1. Advanced Geoprocessing

ENV 859 - Geospatial Data Analytics   |   Fall 2024   |   Instructor: John Fay  

Introduction

By now, you have likely created a several geoprocessing models in ArcGIS. For most of you, these models were built expressly to complete an assignment. They may have not been pretty, or even all that robust, but they got the job done and perhaps even left a trail of what you did to arrive at your final product. As GIS becomes more a part of your life, however, and you are juggling multiple projects or are generating tools to be used by others in your team, you’re going to have to be a bit more organized and thoughtful about how you go about go about your work.

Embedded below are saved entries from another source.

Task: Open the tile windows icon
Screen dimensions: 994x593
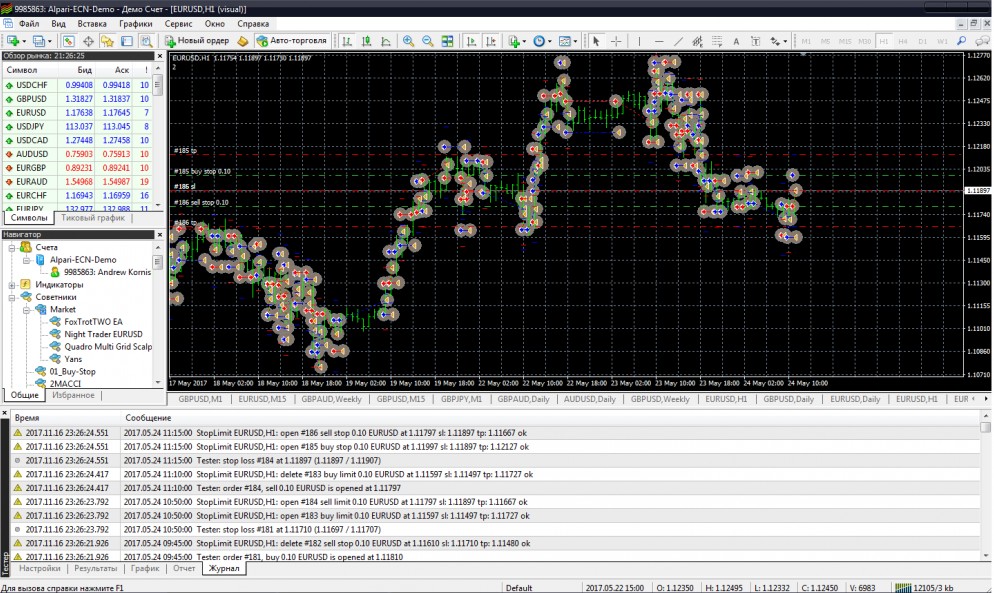Action: point(448,41)
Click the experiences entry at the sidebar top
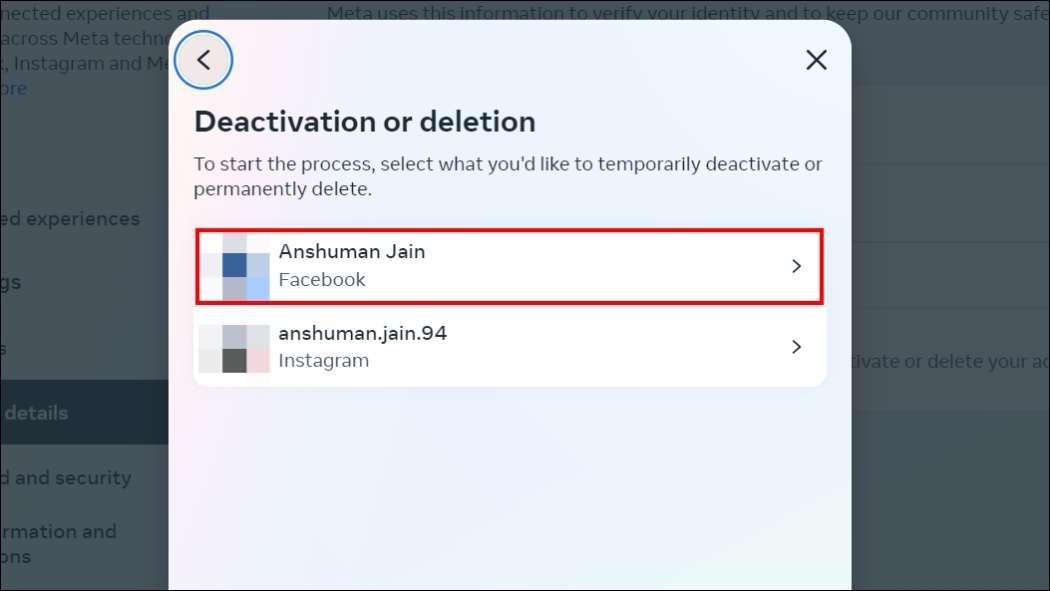Image resolution: width=1050 pixels, height=591 pixels. click(70, 218)
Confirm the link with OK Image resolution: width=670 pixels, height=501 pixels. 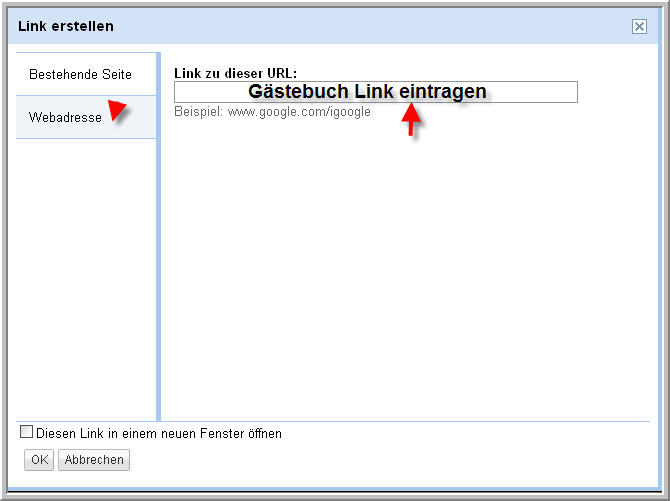39,460
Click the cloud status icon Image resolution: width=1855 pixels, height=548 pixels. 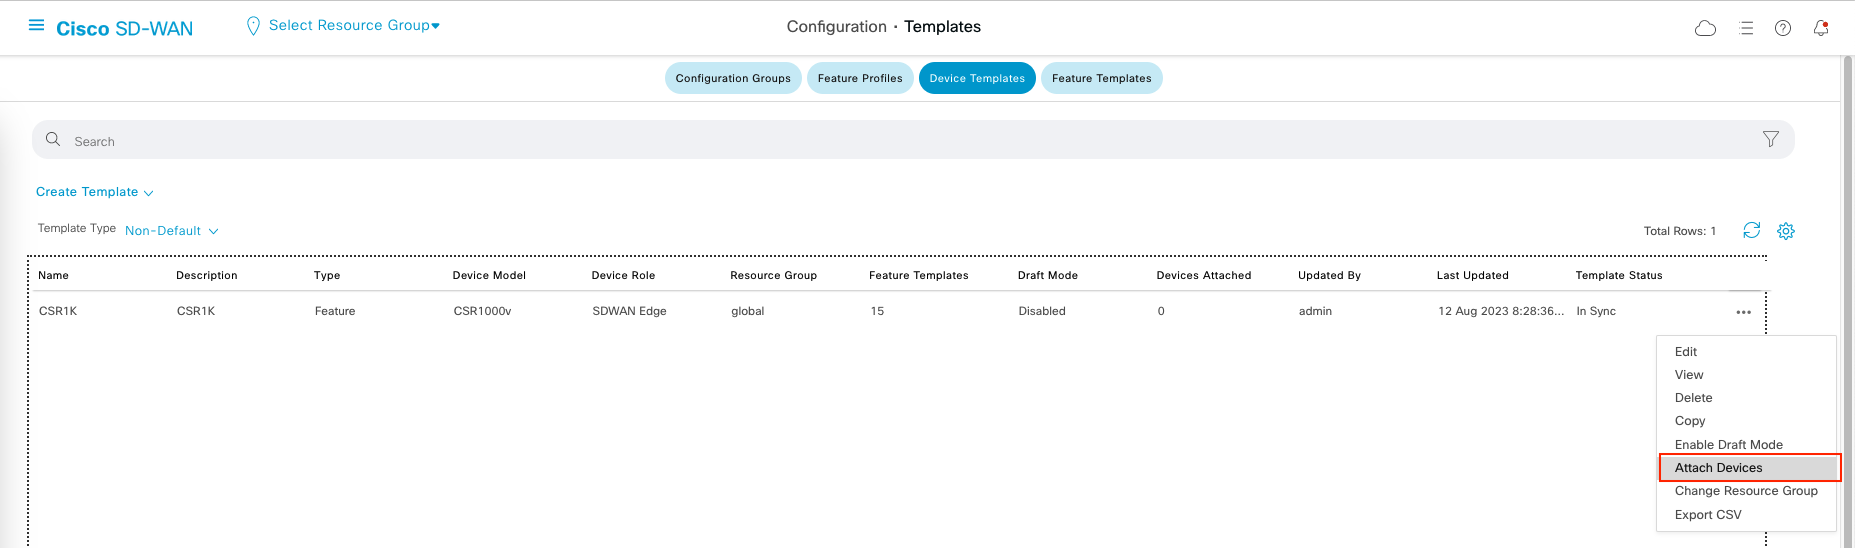(x=1705, y=28)
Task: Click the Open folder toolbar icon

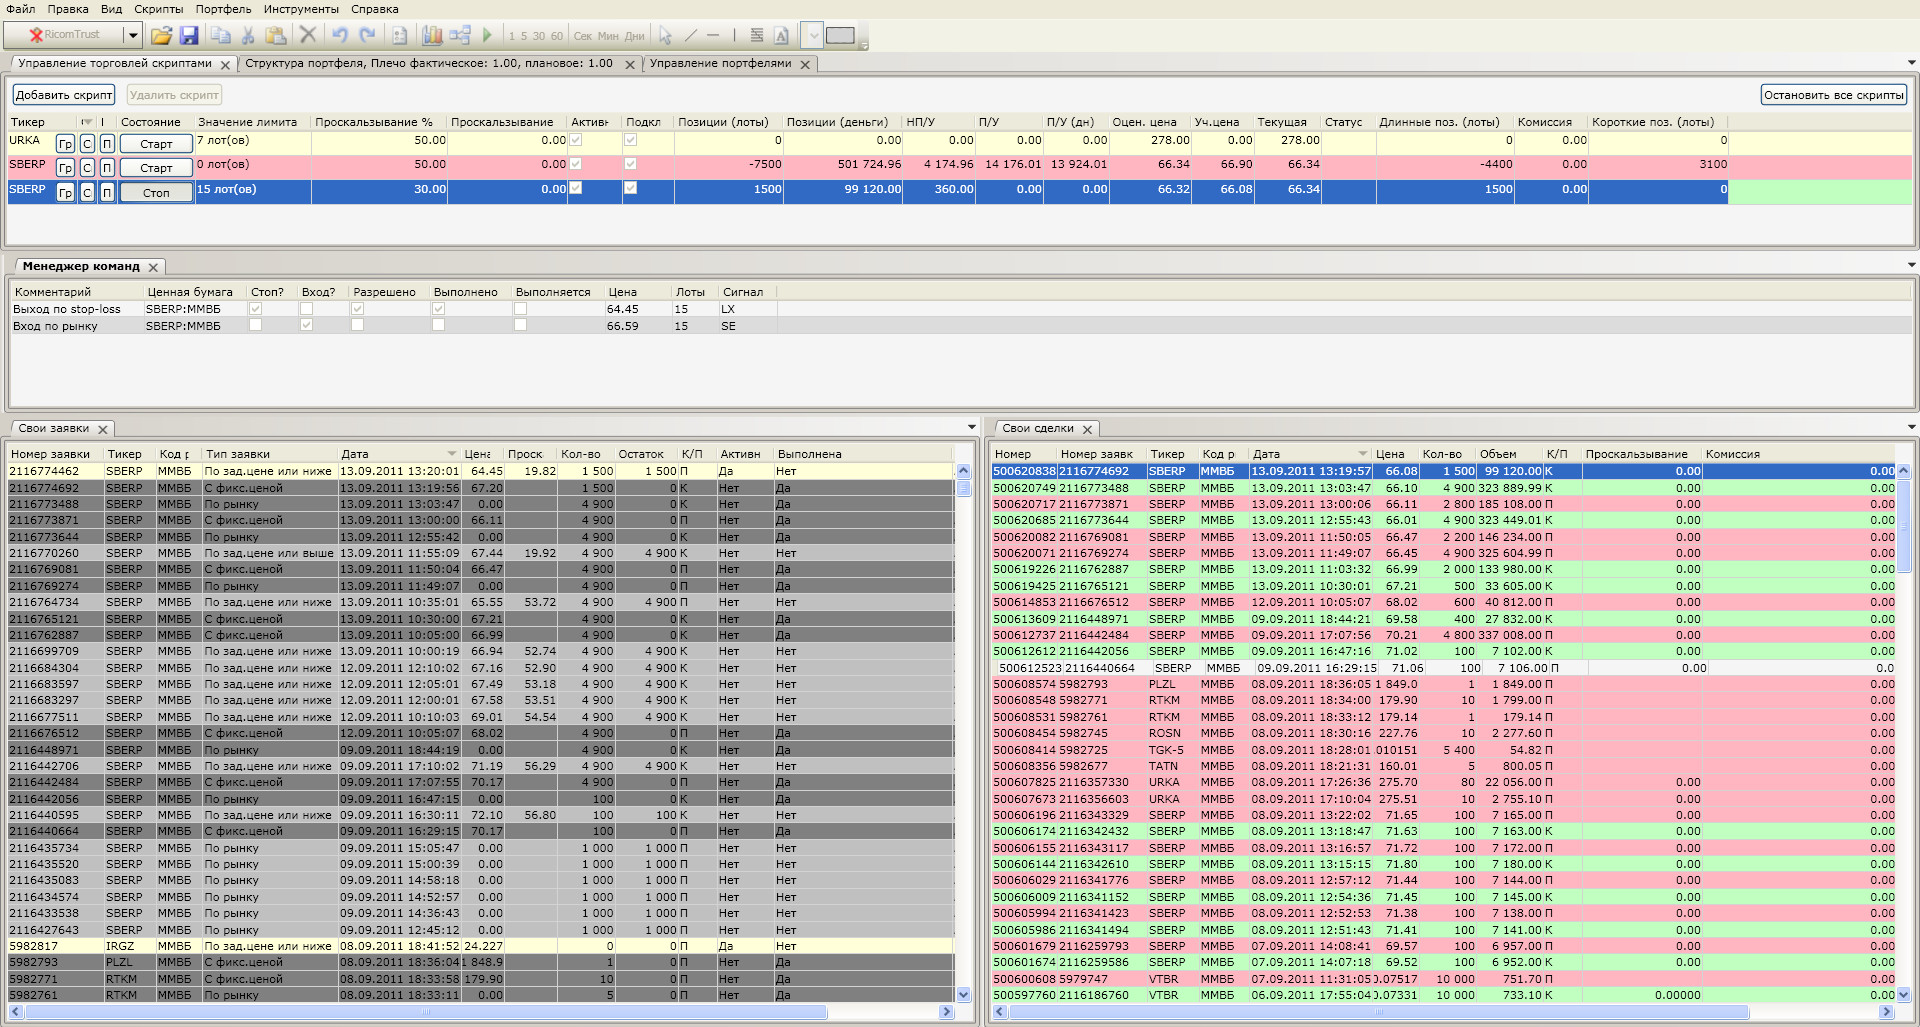Action: pos(161,36)
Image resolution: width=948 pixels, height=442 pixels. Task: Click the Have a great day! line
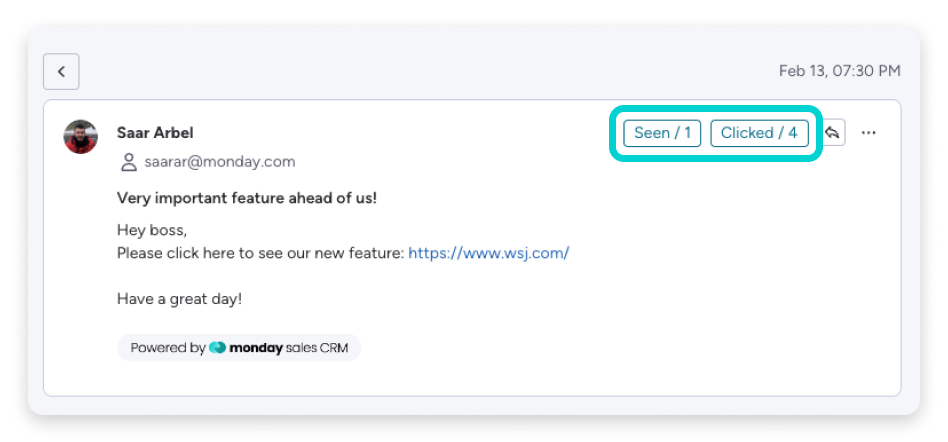tap(179, 299)
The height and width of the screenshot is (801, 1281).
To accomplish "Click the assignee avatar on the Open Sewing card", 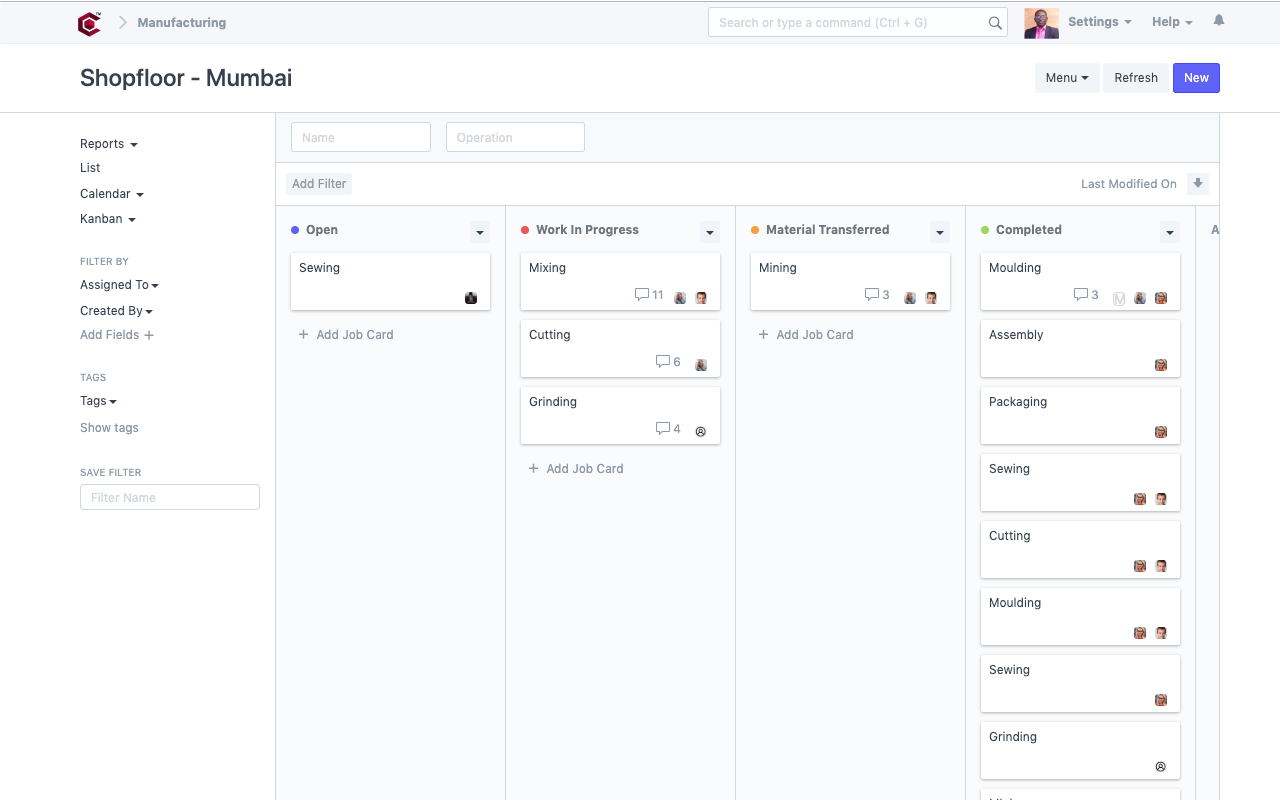I will pyautogui.click(x=470, y=298).
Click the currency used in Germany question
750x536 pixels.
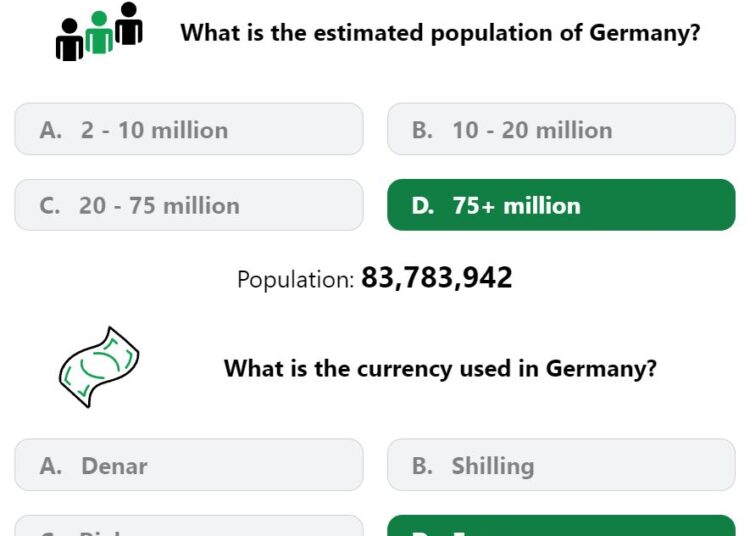(x=440, y=369)
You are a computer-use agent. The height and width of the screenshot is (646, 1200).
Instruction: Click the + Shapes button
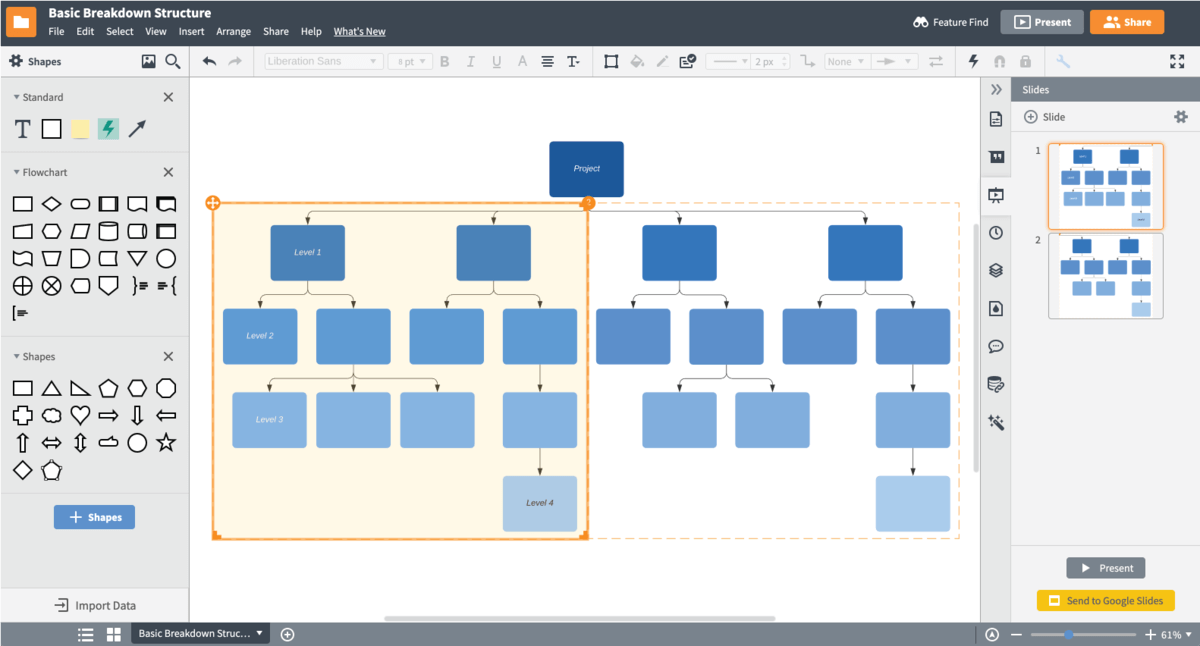94,517
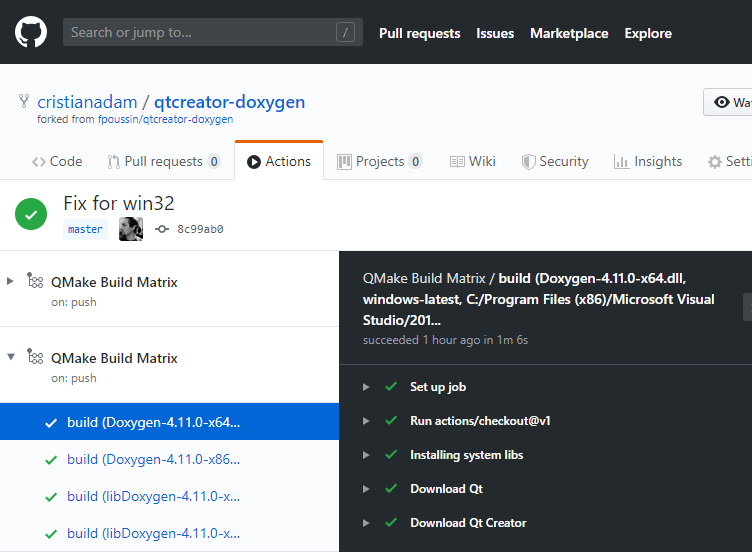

In this section, we re-examine geoprocessing models in ArcGIS. In particular, we establish some best practices for approaching a spatial analysis projects as well as dig deeper into many of the more interesting and powerful uses that ArcGIS Pro geoprocessing models are capable of.

Scenario/Materials

The basis for our exercise will be a simple analysis using historical hurricane tracking points available via NOAA’s International Best Track Archive for Climate Stewardship (IBTrACS). Instructions for obtaining these data are included in the exercises. Our analysis will consist of selecting points associated with a specific storm, deriving a storm track from these points, and selecting which US counties, if any, intersect its path.

Learning objectives

The set of exercises below will reveal a number of best practices associated with developing workflows in the ArcGIS Model Builder as well as some more advanced techniques you may have not learned in previous courses. By the end of these exercises, you should have competency with the following:

Section Learning Objectives
1. Preparing for analysis ♦ Refine goals into actionable objectives
♦ Create efficient and robust GIS workspaces
Obtain, organize, & tidy data in preparation for analysis
♦ Construct effect geoprocessing workflows
Create geoprocessing models from those workflows
Tidy your geoprocessing models for clarity
2. From workflow to tool ♦ Set model elements to be parameters
♦ Add variables to models & explain their utility
♦ Explain the importance of a variable’s data type
♦ Set model outputs to use specific symbology
♦ Convert models into geoprocessing tools
3. Conditional processing ♦ Explain conditional execution in model workflows
♦ Control execution of processes using preconditions
♦ Include branching and merging in your workflows
♦ Explain iteration in model workflows
♦ Describe the different iterators in ArcGIS Pro models
♦ Use a for loop to repeat a processing task
4. User interactivity ♦ Explain what makes feature set variables unique
♦ Enable user interactivity in your tool
5. Documenting & sharing your tool ♦ Add documentation to your geoprocessing tool
♦ Share your tool as a compressed zip-ball
♦ Explain what a geoprocessing package is
Distribute model workflows via ArcGIS Online

Overview

In this section, we will explore two spatial analyses, one as a group to learn the concepts, and one on your own to apply these concepts and ensure you understand their uses and importance. In the first analysis, we’ll develop a set of models to summarize social and environmental sensitivities near animal operations (swine, cattle, poultry) in North Carolina. And in the second, you’ll develop an interactive tool that allows a user to identify food shopping options within a set distance of HBCU campuses.